Titanium FAQ

What is the weight difference between titanium, steel, and aluminum?

Titanium is about 45% lighter than steel and aluminium is about 67% lighter than steel.

If aluminum is lighter than titanium, why not use aluminum?

Titanium, like steel, is one of a very few metals that operates with a fatigue limit. This means that as long as the load on the titanium is under acceptable limits, it will never fail due solely to fatigue. Aluminum does not have a fatigue limit and will eventually fail, regardless of the applied load. This means that titanium is an superior solution for many applications as it will dramatically outperform aluminum, while still weighing significantly less than steel. The primary challenge with titanium is in regard to friction / galling, which ArmorTiTM completely solves.

Why don’t you just make slides out of raw or anodized titanium?

Slides cannot be made from raw titanium due to the extensive galling issues (a form of wear caused by friction welding between sliding surfaces) seen in friction related applications. Although anodizing can help to delay this process, anodizing does not provide sufficient wear resistance to provide a long term solution and will fail too soon to be effective in virtually all high-wear applications.

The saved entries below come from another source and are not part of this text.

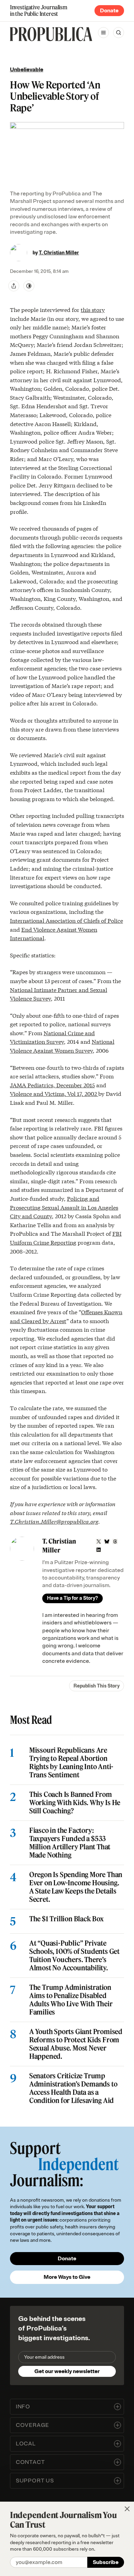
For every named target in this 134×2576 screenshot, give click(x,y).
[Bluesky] (107, 1541)
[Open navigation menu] (103, 32)
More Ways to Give (67, 2277)
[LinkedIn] (98, 1549)
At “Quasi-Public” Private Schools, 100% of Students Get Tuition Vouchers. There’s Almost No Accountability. (74, 1955)
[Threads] (115, 1541)
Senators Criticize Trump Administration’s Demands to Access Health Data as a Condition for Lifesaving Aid (73, 2088)
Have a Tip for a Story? (72, 1598)
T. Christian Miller (59, 253)
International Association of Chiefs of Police (66, 920)
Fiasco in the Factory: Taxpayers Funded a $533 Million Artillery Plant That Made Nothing (69, 1842)
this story (93, 309)
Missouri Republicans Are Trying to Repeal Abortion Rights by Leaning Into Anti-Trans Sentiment (71, 1762)
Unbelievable (26, 69)
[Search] (118, 32)
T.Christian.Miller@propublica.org (54, 1521)
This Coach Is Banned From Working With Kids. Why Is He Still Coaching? (74, 1802)
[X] (98, 1541)
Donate (109, 10)
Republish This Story (97, 1686)
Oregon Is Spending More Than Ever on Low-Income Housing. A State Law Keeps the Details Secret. (75, 1887)
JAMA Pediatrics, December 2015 (52, 1085)
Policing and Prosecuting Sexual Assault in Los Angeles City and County (64, 1207)
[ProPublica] (51, 34)
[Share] (13, 285)
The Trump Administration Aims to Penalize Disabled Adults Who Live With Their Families (71, 1999)
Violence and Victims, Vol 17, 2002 (54, 1093)
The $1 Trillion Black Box (66, 1919)
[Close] (127, 2509)
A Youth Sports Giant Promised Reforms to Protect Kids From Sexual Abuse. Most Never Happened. (75, 2044)
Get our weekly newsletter (67, 2371)
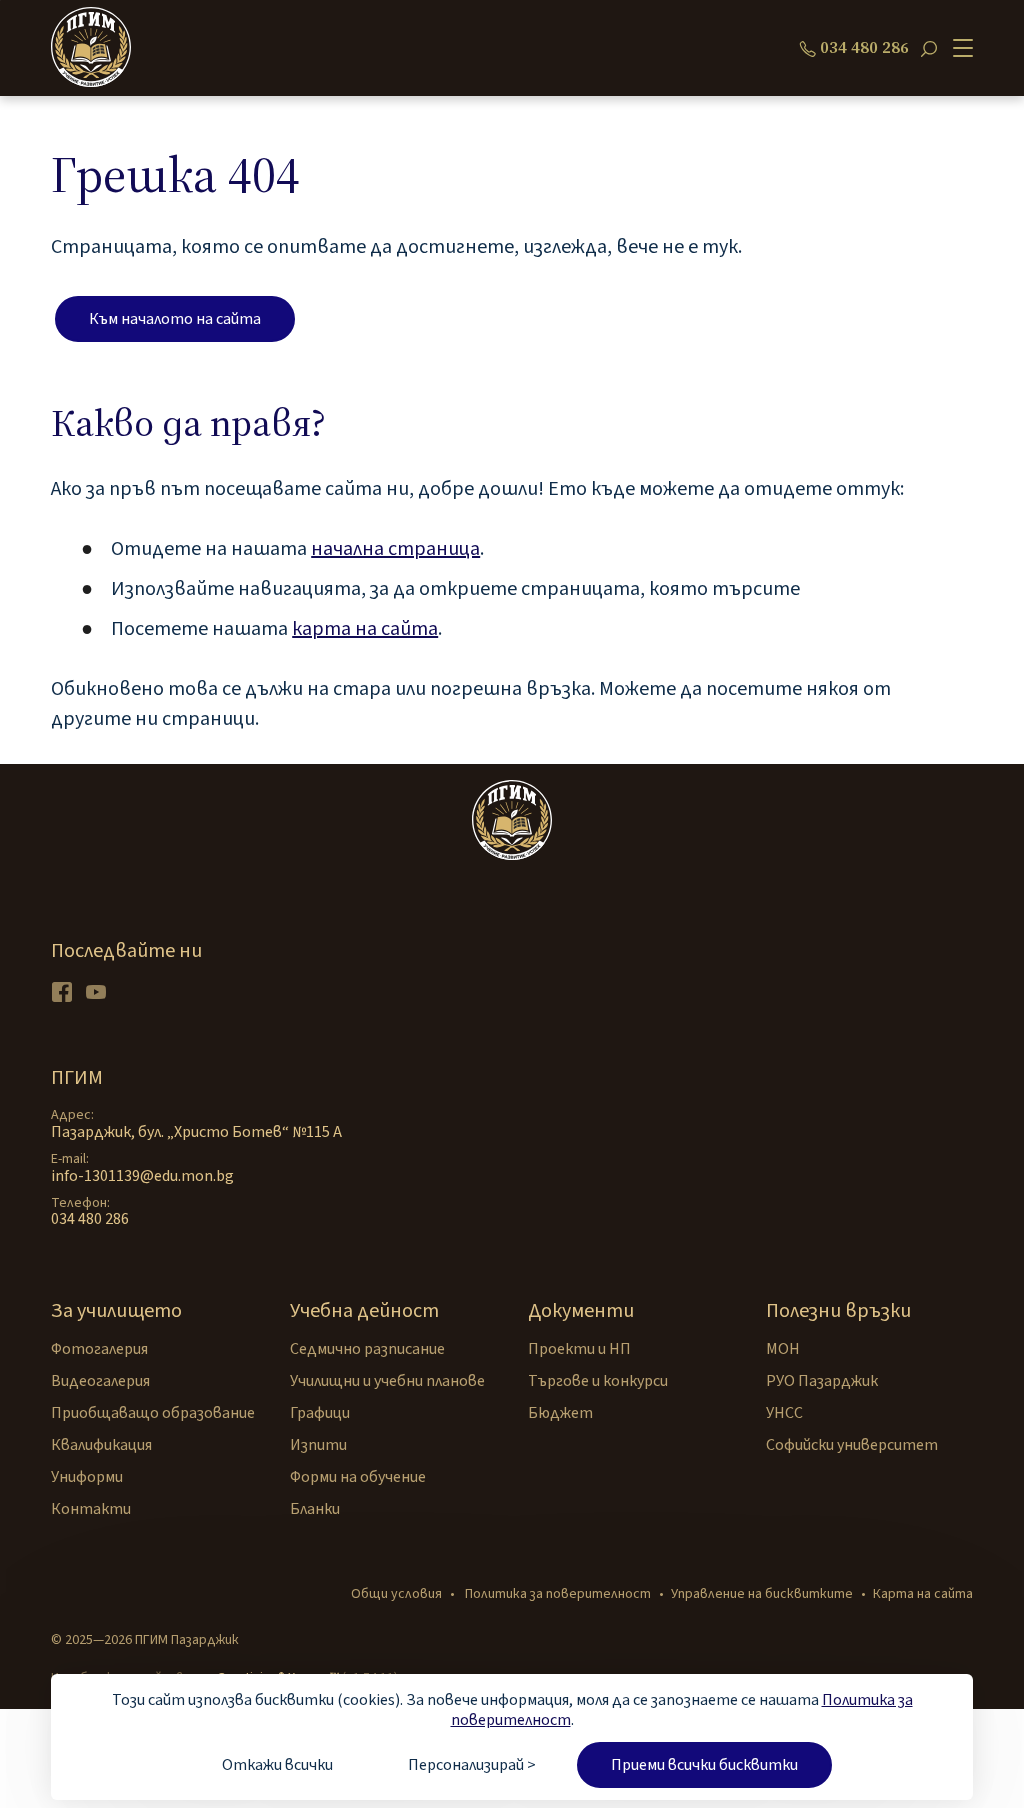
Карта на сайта (923, 1594)
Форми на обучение (358, 1477)
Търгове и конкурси (598, 1381)
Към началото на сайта (175, 319)
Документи (581, 1311)
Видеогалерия (100, 1381)
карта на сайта (365, 629)
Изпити (318, 1445)
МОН (783, 1349)
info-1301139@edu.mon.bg (142, 1176)
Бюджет (560, 1413)
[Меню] (959, 49)
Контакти (91, 1509)
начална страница (395, 549)
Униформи (87, 1477)
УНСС (784, 1413)
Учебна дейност (364, 1311)
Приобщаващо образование (153, 1413)
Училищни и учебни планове (387, 1381)
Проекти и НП (579, 1349)
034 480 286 (864, 48)
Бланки (315, 1509)
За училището (116, 1311)
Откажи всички (277, 1765)
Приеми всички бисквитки (704, 1765)
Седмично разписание (367, 1349)
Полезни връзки (838, 1311)
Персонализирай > (472, 1765)
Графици (320, 1413)
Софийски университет (852, 1445)
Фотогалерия (99, 1349)
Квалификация (101, 1445)
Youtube (96, 992)
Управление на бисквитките (762, 1594)
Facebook (62, 992)
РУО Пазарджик (822, 1381)
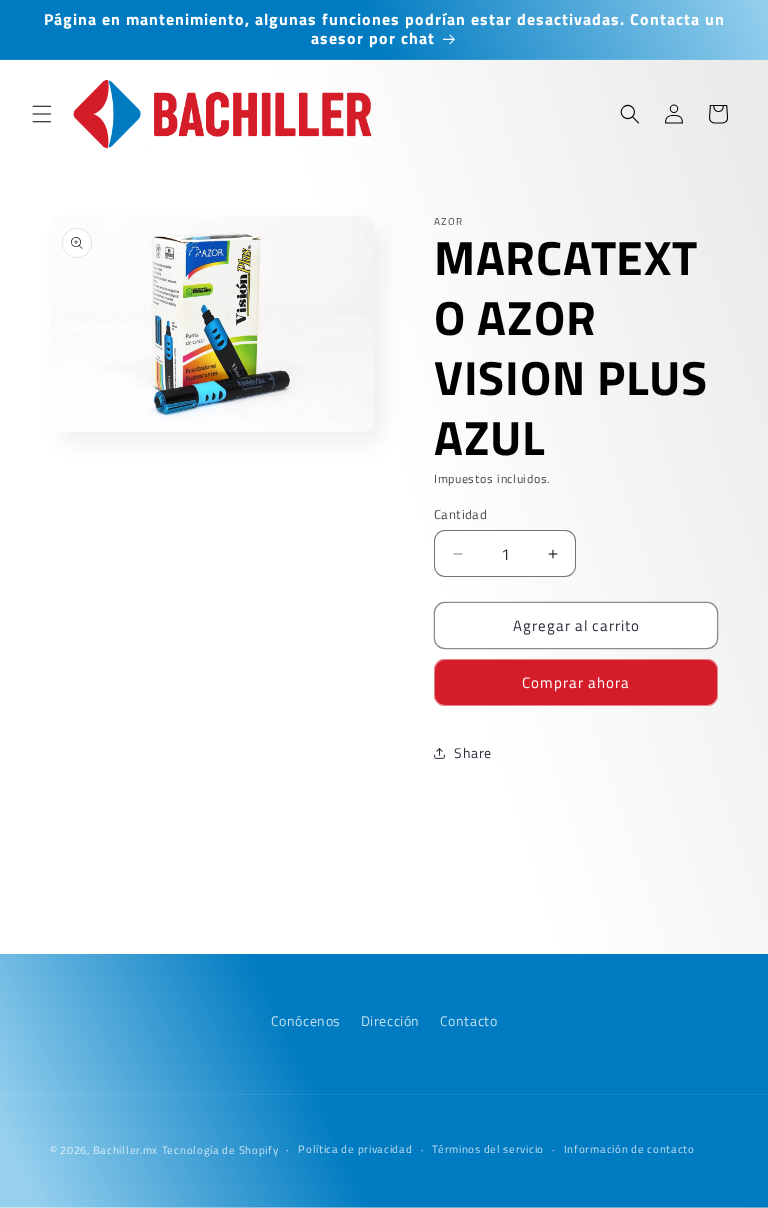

What is galling and why is it such a problem with titanium?

Galling is a form of wear caused by welding between two surfaces due to friction. When this welding occurs, but the two parts continue to slide against each other, a section breaks out causing galls. The end result is that the two materials will begin to “stick” to each other and have a dramatically negative effect on performance, up to and including the parts completely binding and no longer sliding.

What is thermal conductivity and how does titanium compare to ordnance grade steel in this regard?

Thermal conductivity is the ability for a material to absorb and transfer heat. Steel has a thermal conductivity that is about four times higher than that of many titanium alloys. The lower thermal conductivity of the titanium makes it more difficult for the heat to transfer into a titanium part, keeping it cooler, longer and ultimately cooling faster once it does become hot. Due to its thermal conductivity properties and light weight, it is common for titanium to be used in applications like firearm suppressors and muzzle devices.

I heard titanium is brittle compared to ordnance grade steel, is this true?

For some reason, this is a common misconception about titanium. Many titanium alloys can obtain the same amount of deformation (elongation and reduction of area) as comparable steels before breaking, meaning many types of titanium and ordnance grade steels are similar in this regard. Much like the various types of steel, titanium’s performance depends largely on what other elements it has been alloyed with, but properly alloyed, titanium will perform as well, or sometimes better, than steel in a given application.

I heard that titanium will deform under impact. Why does this happen and does ArmorTiTM fix this problem?

Any material will either deform or break under sufficient impact. Titanium has a lower stiffness than steel, allowing it to see lower impact stresses than steel under the same conditions. ArmorTi strengthens the titanium’s surface, making it stronger while maintaining the same superior properties at the titanium’s core.

Why hasn’t titanium been used more in firearms before now?

Titanium hasn’t been used in firearms before now because of the galling issue seen from sliding and wear related applications. This is why virtually all of the titanium products available in the firearms industry, to this point, have been peripheral, non-structural components (muzzle devices, small controls, pins, etc.). The exception to this has been the use of titanium in suppressors, which do not have to deal with friction. Typically, coatings are designed for use on steel and cannot accommodate titanium’s lower stiffness. The result is a failure of the coating (typically cracking or delamination of the coating) resulting in wear on the titanium, most often leading to galling. ArmorTiTM is specifically designed to work on titanium providing exceptional results not seen by any other coating or process currently available.